When her warmer skin touched his cooler skin, the world tilted and she blinked to keep her balance. When she opened her eyes, they were sitting on the floor of her quarters on Enterprise with her meditation lamp burning between them. On her bed a young Vulcan woman slept in peace, with a gray Star Fleet sweatshirt wrapped around her shoulders.

………………………….

The next morning T'Pol awoke feeling clear headed and refreshed. It took her a moment to remember that it was only yesterday that they had returned from capturing Menos. Her nose twitched as she rose to do her morning stretches. What was that odd smell?

As she straightened her bed, she found a man's large sweatshirt between where her body had been and the bulkhead. She remembered the Captain wearing it when he came to her quarters the night before, and taking it off when he sat with her to meditate. But she remembered little else after that. Jonathan, she had called him that? The rest was a dream wasn't it?

……………………………

"Mornin', Sir." Commander Charles 'Trip' Tucker III greeted his friend and commanding officer as he walked into the Captain's dining room for breakfast. Archer was drinking coffee and reading from a Padd. "Whacha readin there, Cap'n?"

"Lord Of The Rings, I haven't read it in years!" He smiled at his friend and shoved the Padd across the table. He couldn't shake the image of T'Pol as Arwen. It had caused him to dig through the ships library until he found the book he was looking for and downloaded it to his Padd. "I sure did enjoy it as a kid." He had had a terrible crush on Arwen, until he got his first close look at Vulcans, and then he had let his prejudice ruin his joy of the saga that had so enthralled him.

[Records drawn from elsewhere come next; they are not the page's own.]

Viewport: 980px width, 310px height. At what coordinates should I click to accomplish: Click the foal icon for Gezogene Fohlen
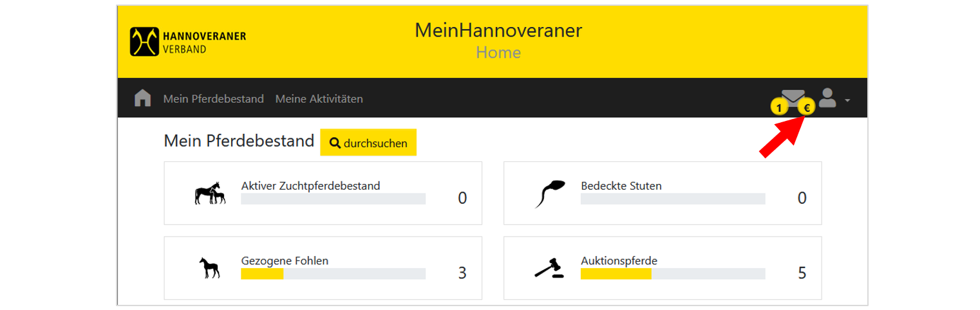[x=209, y=268]
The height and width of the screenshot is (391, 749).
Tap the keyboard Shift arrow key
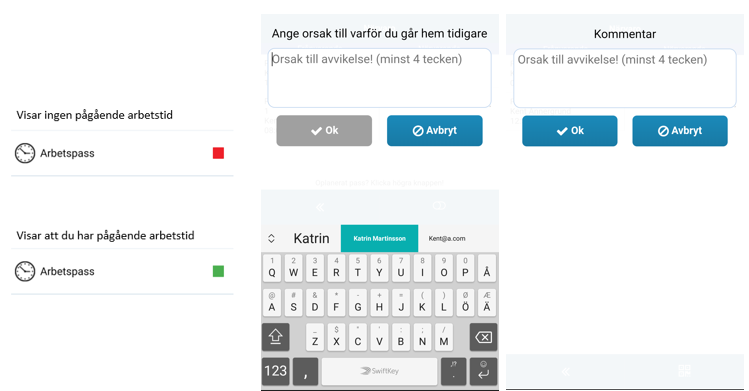click(x=275, y=337)

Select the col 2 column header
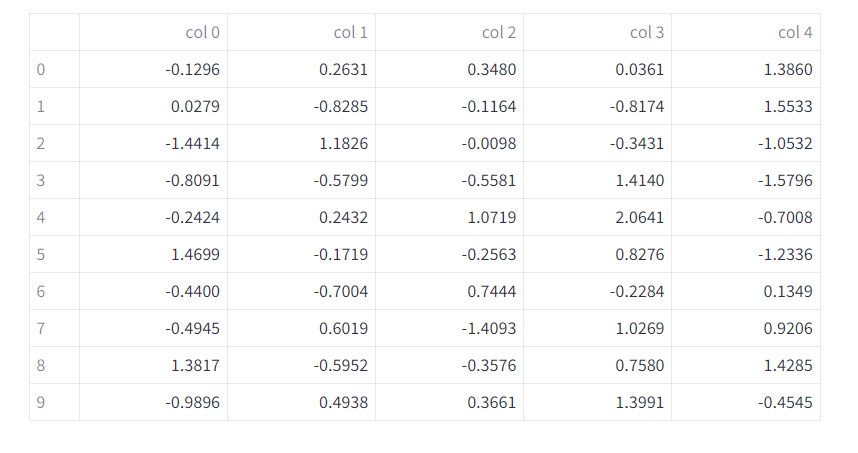click(450, 32)
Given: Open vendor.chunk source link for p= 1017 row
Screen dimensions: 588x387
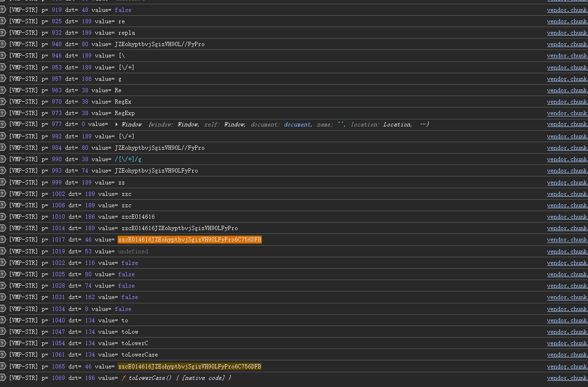Looking at the screenshot, I should pyautogui.click(x=567, y=240).
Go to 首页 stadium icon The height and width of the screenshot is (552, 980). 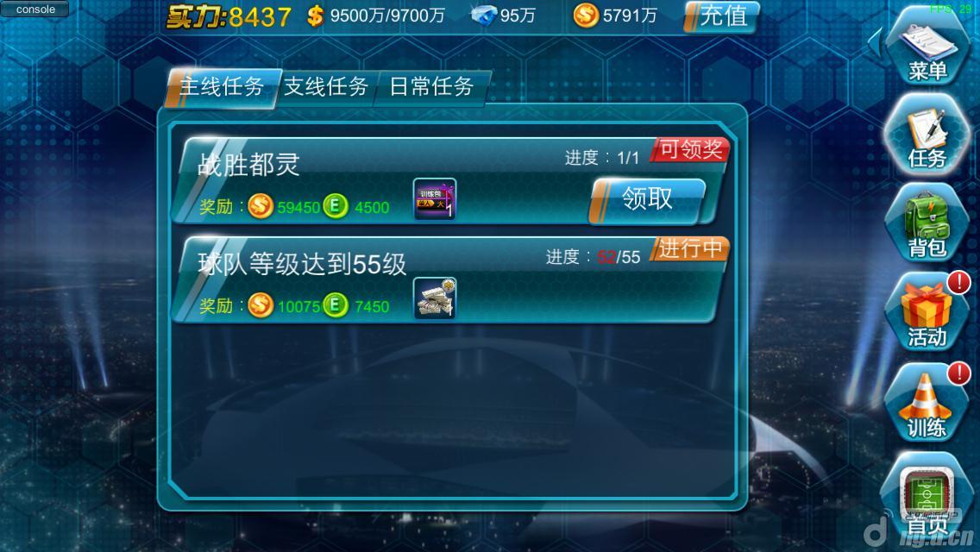click(x=928, y=497)
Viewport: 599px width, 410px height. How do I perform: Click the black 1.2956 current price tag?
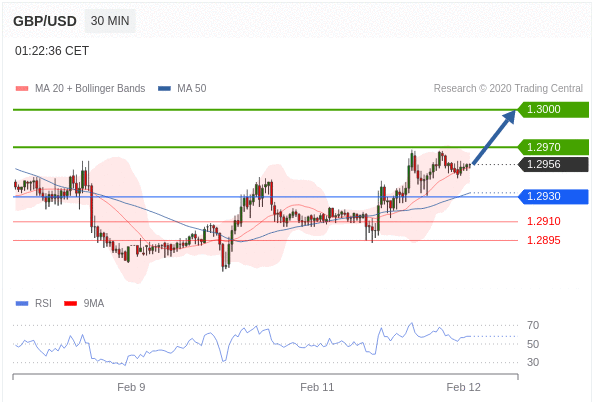click(553, 165)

"Me too," Trip laughed. "I spent the whole summer I was twelve roamin' the land behind my Daddy's house, carrying a bow and arrow, huntin Orcs."

"A bow and arrow?" Jonathan grinned and nodded. "That would've made you Legolas?" He hoped his friend didn't ask who he had identified with from the book.

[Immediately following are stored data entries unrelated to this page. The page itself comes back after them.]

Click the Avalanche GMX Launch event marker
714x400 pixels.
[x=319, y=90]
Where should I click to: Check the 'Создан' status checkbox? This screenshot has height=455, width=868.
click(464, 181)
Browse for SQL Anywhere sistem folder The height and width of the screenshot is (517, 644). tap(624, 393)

"You bettcha! I didn't care if he did have pointy ears, ya gotta admire a fella that loyal and brave." Trip ate as he tried to figure out how to work the conversation back to the mission that had taken Archer, Mayweather, and T'Pol away from Enterprise for almost four days. Every time he tried to bring it up his friend refused to discuss it. He had a suspicion that the Captain was using the book as a distracter, why else would he be reading it?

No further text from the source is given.